‘Save a lot of suffering’: Widow calls for assisted dying law change

Liz Wilson says her husband Craig suffered unnecessarily because she wasn't allowed to help with his pleas to end his life.

The wife of a man who died from kidney and bone cancer is backing calls for assisted dying to be legalised in Scotland.

Liz Wilson says her husband Craig, both from Cumbernauld in North Lanarkshire, suffered unnecessarily because she wasn’t allowed to help with his pleas to end his life.

A public consultation is being launched on the issue and Liz is calling for it to be legalised to stop anyone from going through the same “heartbreak, suffering and mental torture”.

Speaking to STV News she said: “It would have been great comfort for us all for Craig to have a peaceful death and all the anguish that he went through and the sorrow that everyone was feeling for him, we were all just devastated for him- was too long, the way he was left in a state, he was just slowly turning to stone.

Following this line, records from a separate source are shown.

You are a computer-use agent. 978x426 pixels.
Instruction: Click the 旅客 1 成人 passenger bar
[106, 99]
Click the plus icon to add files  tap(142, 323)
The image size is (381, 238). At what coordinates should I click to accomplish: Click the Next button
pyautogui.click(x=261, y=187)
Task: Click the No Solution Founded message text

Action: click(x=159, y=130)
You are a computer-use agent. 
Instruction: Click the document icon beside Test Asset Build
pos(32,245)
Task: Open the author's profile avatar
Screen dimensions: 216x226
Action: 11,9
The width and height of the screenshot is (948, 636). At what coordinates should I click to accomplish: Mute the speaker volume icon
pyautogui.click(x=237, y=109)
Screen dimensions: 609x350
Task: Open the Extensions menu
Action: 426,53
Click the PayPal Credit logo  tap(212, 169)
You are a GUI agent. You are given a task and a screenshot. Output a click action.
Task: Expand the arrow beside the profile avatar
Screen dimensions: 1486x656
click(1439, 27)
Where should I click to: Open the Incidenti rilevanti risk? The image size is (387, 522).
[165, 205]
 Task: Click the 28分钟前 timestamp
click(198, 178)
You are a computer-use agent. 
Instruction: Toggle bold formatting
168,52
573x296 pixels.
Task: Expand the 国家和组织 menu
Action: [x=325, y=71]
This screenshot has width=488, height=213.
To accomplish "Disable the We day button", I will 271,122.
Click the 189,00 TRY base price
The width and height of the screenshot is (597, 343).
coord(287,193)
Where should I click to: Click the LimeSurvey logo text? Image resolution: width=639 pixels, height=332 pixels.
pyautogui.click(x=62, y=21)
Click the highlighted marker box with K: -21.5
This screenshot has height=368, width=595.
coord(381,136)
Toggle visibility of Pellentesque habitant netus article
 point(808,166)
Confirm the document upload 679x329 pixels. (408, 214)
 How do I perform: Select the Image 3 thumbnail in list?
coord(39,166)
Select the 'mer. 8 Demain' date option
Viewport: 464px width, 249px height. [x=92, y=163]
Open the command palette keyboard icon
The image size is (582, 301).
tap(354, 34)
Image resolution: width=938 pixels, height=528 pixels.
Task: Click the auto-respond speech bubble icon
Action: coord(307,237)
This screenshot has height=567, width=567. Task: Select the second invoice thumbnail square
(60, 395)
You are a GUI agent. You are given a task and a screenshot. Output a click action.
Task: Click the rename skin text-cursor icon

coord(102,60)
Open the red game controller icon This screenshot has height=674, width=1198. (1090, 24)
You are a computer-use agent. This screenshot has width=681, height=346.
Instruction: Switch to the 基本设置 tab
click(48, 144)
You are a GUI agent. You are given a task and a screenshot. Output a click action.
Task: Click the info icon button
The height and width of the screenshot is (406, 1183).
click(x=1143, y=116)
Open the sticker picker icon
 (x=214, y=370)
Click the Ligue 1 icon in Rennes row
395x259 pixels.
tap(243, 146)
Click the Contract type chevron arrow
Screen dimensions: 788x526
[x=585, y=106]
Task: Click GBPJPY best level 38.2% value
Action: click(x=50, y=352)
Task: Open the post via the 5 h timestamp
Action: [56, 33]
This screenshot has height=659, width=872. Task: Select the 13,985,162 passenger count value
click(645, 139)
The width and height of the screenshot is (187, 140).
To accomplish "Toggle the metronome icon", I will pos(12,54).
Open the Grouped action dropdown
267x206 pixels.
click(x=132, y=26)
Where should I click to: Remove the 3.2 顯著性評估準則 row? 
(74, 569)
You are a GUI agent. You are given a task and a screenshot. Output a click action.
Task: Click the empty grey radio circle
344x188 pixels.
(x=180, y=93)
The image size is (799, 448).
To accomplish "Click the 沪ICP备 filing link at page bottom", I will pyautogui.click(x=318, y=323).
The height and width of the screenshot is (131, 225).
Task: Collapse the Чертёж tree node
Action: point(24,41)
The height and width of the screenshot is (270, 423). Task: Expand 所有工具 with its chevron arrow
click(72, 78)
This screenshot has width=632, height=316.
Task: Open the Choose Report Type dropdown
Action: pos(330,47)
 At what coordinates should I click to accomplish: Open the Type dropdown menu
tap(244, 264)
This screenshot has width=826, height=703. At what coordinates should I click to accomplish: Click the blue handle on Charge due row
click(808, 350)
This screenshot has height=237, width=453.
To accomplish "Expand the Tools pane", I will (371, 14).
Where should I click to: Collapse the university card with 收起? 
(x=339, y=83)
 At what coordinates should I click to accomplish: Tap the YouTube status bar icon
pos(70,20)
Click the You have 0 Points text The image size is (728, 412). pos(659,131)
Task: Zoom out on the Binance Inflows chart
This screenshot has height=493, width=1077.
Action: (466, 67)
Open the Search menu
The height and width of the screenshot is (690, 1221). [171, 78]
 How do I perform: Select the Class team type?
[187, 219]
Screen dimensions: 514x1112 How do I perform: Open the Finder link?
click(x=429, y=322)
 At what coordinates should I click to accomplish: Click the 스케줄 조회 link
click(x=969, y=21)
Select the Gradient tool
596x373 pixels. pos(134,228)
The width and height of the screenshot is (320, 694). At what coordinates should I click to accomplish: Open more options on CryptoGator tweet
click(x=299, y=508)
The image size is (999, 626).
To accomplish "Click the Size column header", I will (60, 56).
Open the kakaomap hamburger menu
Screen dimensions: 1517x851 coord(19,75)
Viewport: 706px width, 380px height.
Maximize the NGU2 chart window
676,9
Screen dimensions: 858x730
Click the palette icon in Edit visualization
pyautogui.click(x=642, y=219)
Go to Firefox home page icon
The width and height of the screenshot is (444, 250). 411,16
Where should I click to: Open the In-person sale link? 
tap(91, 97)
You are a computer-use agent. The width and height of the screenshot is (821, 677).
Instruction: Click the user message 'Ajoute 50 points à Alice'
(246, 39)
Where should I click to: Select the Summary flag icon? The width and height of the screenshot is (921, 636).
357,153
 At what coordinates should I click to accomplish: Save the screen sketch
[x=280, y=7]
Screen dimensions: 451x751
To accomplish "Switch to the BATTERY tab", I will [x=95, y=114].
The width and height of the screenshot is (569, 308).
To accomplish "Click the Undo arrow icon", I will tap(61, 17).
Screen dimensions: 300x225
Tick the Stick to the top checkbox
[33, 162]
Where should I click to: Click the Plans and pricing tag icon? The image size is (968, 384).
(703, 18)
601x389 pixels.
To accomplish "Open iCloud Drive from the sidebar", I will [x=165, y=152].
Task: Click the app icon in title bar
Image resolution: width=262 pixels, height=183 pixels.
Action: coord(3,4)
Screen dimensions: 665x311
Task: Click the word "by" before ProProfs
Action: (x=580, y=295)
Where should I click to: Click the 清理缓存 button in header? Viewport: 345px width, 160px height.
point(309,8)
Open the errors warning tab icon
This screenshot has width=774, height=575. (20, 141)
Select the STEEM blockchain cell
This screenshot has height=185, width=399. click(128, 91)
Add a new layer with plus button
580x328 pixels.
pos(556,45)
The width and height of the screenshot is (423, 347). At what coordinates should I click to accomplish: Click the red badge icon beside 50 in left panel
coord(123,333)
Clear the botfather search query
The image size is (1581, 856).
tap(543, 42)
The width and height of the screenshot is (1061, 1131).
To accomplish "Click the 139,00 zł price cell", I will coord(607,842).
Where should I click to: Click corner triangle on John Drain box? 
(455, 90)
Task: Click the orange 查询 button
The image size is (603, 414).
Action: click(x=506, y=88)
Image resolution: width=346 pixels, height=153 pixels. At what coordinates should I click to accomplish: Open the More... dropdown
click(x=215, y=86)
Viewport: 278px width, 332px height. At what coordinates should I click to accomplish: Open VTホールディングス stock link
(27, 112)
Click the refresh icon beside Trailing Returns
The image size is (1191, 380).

Despite being told he only had weeks to live, Craig was left suffering for months before finally passing away aged 45 in December 2018.

Ms Wilson said: “He was asking ‘what if I am lying here for years’ and I would say to him ‘look Craig, the angels are coming’ and he said ‘I don’t think they are’, it was heartbreaking.”

And now she is hoping for the decision to legalise assisted dying will be made so that she knows no one else will have to suffer the way she watched her husband and family suffer three years ago.

She said: “It’s really important to me because I just don’t want anyone else to suffer the way Craig did or loved ones to go through that and watch that, it’s heartbreaking.

“It would save a lot of suffering and a lot of mental torture.”